Michael Lind has a very good breakdown of neoliberalism and its grip on the leaderships of the both Republicans and Democrats:

Neoliberals continue to believe that at home governments should provide basic public goods like infrastructure, healthcare and security by "market-friendly" methods, which in practice means vouchers, tax incentives or government contracts for for-profit corporations. Because trade by definition is supposed to be a force for progress, neoliberals see little role for government in trade beyond promoting trade liberalization, providing a business-friendly infrastructure and educating citizens to equip them to compete in the supposed global labor market of tomorrow.

That's not to say there aren't differences between Republican neoliberals and Democratic neoliberals. For instance, Republican neoliberals believe that rich people are magical wealth-creating leprechauns who must be fawned over and showered with tax cuts and free money from the Federal Reserve lest they get sad and leave us all forever. Democratic neoliberals, on the other hand, believe that rich people are magical wealth-creating leprechauns who should be allowed to do whatever they want but who should also pay for slightly higher taxes so that the government can afford to do things like pave roads and whatnot. But despite these differences, you'll notice that both sects have a critical flaw in their thinking: That is, that rich people are magical wealth-creating leprechauns who should more or less be free to do whatever they want and that the only thing worth arguing about is their marginal tax rates.

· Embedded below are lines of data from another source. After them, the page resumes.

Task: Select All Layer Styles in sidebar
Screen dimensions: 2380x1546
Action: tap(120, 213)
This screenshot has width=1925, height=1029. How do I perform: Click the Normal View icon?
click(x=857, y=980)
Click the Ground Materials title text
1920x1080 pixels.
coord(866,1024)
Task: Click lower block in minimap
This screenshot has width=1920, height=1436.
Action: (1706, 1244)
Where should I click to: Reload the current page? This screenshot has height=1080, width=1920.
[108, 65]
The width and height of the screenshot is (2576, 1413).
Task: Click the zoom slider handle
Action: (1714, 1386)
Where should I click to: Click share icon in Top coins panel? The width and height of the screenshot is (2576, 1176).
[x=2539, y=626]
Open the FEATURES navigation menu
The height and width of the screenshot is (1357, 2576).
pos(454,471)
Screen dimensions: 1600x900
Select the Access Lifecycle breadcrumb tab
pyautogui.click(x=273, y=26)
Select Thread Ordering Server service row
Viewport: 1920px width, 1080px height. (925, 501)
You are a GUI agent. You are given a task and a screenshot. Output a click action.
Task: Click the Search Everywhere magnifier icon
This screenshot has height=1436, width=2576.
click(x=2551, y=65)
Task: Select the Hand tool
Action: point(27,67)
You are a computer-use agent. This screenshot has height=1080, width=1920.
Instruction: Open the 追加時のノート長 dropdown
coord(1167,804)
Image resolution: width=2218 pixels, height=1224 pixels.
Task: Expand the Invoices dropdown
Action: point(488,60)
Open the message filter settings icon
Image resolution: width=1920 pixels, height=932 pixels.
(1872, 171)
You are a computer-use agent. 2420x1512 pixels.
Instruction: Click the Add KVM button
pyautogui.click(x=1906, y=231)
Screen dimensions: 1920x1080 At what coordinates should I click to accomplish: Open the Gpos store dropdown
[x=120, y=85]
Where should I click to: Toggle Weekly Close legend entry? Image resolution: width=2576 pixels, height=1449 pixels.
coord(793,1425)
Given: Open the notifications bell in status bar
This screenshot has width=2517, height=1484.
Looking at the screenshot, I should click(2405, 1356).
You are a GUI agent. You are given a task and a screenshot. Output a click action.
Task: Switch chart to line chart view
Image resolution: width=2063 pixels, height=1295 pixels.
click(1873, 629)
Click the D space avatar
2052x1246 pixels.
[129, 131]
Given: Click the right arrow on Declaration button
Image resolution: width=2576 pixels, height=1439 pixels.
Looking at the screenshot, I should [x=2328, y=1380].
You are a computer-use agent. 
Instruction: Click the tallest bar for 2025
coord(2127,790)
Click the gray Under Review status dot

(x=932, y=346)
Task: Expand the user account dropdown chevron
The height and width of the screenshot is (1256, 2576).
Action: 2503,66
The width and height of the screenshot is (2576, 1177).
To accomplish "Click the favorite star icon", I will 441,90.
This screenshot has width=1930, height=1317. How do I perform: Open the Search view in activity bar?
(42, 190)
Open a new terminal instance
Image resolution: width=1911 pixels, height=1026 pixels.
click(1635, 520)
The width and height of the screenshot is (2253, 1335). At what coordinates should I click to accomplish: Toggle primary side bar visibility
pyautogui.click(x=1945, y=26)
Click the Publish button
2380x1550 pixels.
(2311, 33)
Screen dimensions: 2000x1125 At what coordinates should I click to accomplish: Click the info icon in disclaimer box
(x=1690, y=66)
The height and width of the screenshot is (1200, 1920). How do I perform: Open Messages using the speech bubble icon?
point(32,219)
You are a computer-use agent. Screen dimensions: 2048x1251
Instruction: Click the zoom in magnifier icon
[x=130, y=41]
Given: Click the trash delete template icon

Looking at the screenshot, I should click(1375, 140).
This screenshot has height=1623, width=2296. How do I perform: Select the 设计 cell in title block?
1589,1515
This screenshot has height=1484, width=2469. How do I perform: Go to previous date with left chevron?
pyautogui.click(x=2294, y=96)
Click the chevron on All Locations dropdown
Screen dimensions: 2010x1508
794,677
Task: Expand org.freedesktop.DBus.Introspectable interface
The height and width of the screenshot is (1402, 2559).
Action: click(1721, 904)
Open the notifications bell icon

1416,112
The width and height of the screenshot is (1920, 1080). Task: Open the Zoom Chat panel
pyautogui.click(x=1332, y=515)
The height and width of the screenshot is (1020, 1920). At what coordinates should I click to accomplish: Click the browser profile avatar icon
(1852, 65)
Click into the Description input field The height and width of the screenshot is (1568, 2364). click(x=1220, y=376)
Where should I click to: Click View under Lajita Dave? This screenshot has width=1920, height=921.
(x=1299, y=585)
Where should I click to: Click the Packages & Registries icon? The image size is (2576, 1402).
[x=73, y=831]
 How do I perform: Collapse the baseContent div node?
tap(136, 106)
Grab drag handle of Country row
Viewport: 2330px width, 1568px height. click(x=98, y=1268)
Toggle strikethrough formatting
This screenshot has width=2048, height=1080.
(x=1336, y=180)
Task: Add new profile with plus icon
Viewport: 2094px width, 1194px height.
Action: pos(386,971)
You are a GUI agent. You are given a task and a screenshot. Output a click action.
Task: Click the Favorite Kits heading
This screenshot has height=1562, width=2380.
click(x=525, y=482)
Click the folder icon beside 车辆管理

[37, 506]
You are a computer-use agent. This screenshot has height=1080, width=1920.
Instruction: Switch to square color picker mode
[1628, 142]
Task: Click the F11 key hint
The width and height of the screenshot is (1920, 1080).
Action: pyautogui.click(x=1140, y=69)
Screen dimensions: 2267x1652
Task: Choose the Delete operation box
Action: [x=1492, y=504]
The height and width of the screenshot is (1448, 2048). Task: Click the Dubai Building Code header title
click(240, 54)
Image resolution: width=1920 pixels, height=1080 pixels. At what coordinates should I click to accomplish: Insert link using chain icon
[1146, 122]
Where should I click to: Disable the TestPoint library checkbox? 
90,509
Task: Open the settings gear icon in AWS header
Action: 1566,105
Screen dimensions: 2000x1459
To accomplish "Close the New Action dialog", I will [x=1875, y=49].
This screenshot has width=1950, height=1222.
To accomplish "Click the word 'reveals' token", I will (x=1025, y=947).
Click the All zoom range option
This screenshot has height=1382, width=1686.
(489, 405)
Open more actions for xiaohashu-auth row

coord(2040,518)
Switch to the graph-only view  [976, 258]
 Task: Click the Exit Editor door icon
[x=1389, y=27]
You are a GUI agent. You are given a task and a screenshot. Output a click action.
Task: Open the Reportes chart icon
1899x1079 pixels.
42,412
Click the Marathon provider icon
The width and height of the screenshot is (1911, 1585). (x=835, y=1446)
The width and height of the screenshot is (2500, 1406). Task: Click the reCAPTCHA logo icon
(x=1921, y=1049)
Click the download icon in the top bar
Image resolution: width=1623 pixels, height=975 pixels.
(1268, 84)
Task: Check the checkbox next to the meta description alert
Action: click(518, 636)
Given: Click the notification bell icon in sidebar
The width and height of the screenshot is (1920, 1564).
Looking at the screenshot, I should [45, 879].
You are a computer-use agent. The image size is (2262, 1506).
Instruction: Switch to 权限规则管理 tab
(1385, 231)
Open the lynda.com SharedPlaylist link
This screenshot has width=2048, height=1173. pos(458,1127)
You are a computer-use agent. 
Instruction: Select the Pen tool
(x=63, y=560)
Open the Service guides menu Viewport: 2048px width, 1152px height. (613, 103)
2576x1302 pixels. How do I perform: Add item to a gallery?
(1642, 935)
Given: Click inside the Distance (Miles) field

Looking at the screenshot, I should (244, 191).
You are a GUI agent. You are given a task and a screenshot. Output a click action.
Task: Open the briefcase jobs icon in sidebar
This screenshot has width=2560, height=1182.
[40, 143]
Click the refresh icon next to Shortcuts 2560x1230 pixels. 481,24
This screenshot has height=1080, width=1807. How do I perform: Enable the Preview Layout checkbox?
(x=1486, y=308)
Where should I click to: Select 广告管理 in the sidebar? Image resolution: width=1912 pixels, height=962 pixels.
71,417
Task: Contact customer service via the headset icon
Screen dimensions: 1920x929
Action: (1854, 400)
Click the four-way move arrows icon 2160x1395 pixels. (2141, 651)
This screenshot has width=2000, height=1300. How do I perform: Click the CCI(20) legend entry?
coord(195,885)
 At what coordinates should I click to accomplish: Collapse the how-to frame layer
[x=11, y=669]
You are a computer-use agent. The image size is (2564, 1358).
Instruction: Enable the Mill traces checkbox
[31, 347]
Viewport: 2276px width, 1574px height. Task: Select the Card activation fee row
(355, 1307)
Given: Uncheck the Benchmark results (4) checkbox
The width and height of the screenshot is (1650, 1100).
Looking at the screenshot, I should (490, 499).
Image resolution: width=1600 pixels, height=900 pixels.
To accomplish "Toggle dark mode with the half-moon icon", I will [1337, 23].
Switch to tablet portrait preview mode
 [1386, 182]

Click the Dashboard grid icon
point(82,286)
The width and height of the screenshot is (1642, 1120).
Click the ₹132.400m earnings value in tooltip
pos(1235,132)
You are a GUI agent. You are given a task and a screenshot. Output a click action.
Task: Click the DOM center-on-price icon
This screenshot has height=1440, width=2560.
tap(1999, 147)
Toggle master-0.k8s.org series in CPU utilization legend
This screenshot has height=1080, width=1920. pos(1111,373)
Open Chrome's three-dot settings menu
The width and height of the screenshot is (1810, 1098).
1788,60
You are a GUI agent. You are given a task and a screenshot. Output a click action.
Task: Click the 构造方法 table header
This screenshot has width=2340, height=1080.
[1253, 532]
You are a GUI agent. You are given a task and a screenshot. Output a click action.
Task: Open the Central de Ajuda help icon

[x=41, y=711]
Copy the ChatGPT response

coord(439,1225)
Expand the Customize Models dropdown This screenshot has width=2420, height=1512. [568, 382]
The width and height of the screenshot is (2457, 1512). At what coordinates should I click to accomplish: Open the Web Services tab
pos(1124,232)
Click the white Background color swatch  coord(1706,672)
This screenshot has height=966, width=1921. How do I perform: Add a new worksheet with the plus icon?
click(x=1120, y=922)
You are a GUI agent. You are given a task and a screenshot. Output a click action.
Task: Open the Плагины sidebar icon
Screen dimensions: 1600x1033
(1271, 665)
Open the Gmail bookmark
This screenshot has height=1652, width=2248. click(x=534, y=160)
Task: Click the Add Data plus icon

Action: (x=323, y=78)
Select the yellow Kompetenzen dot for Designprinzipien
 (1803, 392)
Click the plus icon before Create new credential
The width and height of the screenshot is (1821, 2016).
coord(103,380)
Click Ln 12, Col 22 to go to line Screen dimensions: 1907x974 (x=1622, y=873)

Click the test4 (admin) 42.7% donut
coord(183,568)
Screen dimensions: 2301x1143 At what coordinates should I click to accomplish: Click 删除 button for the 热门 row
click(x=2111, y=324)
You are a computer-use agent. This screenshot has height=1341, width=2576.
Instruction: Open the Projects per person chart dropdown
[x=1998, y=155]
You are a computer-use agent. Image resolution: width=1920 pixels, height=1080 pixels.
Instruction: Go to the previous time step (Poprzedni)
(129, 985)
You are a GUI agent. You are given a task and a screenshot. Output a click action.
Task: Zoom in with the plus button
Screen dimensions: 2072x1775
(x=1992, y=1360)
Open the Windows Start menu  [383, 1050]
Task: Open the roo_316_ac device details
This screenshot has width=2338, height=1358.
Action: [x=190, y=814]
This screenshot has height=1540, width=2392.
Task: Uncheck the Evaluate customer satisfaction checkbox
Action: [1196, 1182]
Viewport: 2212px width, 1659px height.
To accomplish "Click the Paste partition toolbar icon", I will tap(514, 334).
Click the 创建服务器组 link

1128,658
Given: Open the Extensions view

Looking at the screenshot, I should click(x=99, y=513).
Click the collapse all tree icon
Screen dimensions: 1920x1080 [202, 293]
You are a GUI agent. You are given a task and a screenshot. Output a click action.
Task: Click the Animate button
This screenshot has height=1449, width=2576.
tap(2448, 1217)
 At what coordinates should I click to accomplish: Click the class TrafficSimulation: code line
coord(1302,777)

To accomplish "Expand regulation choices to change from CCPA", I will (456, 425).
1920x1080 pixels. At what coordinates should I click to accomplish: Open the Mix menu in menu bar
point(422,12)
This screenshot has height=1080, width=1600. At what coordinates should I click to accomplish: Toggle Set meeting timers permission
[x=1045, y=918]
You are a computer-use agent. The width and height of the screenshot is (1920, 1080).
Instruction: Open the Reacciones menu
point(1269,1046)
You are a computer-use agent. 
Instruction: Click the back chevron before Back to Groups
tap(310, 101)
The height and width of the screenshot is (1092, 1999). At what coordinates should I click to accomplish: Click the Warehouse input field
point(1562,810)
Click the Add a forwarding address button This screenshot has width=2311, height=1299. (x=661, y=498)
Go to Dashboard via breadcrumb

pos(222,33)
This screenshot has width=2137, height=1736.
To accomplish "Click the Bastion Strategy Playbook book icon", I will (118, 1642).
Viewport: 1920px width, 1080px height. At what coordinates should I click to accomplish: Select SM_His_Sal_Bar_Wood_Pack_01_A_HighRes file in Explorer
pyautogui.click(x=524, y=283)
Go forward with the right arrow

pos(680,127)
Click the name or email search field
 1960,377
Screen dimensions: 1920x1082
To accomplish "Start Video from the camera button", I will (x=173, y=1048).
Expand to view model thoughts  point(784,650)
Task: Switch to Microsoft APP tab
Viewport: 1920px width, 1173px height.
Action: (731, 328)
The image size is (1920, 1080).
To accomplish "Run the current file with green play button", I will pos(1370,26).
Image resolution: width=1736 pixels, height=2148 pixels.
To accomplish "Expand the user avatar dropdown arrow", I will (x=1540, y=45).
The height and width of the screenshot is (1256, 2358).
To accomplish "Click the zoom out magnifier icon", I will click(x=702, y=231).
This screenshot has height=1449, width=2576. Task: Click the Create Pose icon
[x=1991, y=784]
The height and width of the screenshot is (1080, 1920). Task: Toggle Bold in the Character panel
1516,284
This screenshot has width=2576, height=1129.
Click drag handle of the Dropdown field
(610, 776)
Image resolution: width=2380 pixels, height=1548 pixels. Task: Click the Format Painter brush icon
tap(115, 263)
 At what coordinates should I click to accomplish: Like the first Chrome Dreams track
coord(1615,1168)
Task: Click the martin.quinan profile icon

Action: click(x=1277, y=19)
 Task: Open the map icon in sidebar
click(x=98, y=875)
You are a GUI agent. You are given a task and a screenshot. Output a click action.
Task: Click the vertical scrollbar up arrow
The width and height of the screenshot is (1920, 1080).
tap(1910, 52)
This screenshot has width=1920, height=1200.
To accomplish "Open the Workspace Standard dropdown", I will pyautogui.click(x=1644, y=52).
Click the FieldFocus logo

The reason that this ideology has so much influence over both party establishments is screamingly obvious, i.e., "CREAM / Get th' money / dolla-dolla bill y'all." Take a look at the big brain on Evan Bayh for example:

In 2010, Sen. Evan Bayh retired. Part of the reason, he told me, was that the corrosive effect of money in politics had left his profession looking corrupt. "You want to be engaged in an honorable line of work," Bayh said, "but they look at us like we're worse than used-car salesmen."